Dave Cutler Rationalizes Azure “Skunk Works”

Dave Cutler answers his own sixth question in Mary Jo Foley’s “Red Dog: Five questions with Microsoft mystery man Dave Cutler” of 2/25/2009. Cutler writes:

One of the things you did not ask is why aren’t we saying more about Azure and in the process filling the marketplace with sterling promises for the future. The answer to this is simply that the RD group is very conservative and we are not anywhere close to being done. We believe that cloud computing will be very important to Microsoft’s future and we certainly don’t want to do anything that would compromise the future of the product. We are hypersensitive about losing people’s data. We are hypersensitive about the OS or hypervisor crashing and having properties experience service outages. So we are taking each step slowly and attempting to have features 100% operational and solidly debugged before talking about them. The opposite is what Microsoft has been criticized for in the past and the RD dogs hopefully have learned a new trick.

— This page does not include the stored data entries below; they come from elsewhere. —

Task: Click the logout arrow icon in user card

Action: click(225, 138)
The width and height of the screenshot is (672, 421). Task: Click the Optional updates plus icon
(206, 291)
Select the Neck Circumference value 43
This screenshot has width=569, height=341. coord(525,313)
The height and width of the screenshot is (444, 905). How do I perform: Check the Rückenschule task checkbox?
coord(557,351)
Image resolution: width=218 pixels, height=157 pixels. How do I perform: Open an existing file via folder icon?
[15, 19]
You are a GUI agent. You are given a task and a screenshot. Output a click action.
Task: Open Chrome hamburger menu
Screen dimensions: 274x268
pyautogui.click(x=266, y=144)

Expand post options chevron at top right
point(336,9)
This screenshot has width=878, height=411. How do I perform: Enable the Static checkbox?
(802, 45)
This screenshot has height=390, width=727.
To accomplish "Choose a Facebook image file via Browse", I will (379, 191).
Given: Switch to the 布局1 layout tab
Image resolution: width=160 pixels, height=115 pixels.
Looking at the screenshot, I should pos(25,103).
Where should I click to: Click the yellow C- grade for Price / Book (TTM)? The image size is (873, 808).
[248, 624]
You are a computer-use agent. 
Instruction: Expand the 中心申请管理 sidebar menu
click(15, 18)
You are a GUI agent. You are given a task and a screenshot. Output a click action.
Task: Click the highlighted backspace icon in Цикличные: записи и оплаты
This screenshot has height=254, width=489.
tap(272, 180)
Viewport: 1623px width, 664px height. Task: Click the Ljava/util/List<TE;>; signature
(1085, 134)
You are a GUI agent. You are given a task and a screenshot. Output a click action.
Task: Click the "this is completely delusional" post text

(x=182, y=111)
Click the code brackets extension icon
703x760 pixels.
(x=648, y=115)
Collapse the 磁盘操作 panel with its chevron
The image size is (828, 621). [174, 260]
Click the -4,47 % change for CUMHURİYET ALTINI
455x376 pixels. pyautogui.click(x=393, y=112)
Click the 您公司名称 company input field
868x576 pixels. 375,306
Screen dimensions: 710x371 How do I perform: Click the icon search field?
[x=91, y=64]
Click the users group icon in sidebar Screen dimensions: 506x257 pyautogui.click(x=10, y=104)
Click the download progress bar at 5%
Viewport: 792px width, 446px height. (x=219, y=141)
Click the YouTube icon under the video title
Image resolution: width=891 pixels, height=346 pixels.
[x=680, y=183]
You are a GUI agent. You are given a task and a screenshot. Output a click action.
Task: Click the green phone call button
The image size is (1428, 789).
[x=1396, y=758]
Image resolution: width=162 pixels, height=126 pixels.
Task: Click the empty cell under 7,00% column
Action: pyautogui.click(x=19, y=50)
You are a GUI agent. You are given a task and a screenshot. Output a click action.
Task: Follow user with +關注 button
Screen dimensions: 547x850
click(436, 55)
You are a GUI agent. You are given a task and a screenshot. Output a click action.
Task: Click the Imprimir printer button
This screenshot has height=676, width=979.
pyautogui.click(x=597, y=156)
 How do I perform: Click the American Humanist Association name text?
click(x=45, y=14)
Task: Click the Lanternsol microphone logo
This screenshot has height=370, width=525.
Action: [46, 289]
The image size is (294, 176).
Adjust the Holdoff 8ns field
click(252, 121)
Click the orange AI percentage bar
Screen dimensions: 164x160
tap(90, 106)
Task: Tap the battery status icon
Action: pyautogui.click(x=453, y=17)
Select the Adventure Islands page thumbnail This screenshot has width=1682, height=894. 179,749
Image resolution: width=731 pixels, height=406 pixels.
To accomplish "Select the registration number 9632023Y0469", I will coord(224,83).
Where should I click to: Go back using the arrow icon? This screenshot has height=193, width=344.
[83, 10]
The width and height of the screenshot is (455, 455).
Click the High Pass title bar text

I don’t believe the skunk works approach is appropriate for Azure. Developers need a full description and timeline for required features. Failure to deliver promised features in a timely manner is what led to A Mid-Course Correction for SQL Data Services.


J Healy said...

As an ex-DEC SE and someone who has also been prodding Global Foundation Services management for Cutler press access and more RD details, I would disagree with you in regard to your skunkworks comment.

First, Cutler only works one way - with a small, expert and tight-knit teams; you never get anything out of him or his team until they're ready to release. Second, if the problem they're addressing - virtualizing and automating a compututational fabric over and across data centers - required a bunch of developer level interactions then they will have essentially failed.

And last, the RD project / team is in no way associated with the typical MS app-stack confusion (especially the lingering cloud of indecision around persistence) - Cutler would have walked before subjecting his team to such vagaries. I also very much doubt they get particularly involved in the Azure / .NET Services app layer sagas and tribulations in more than a passing way.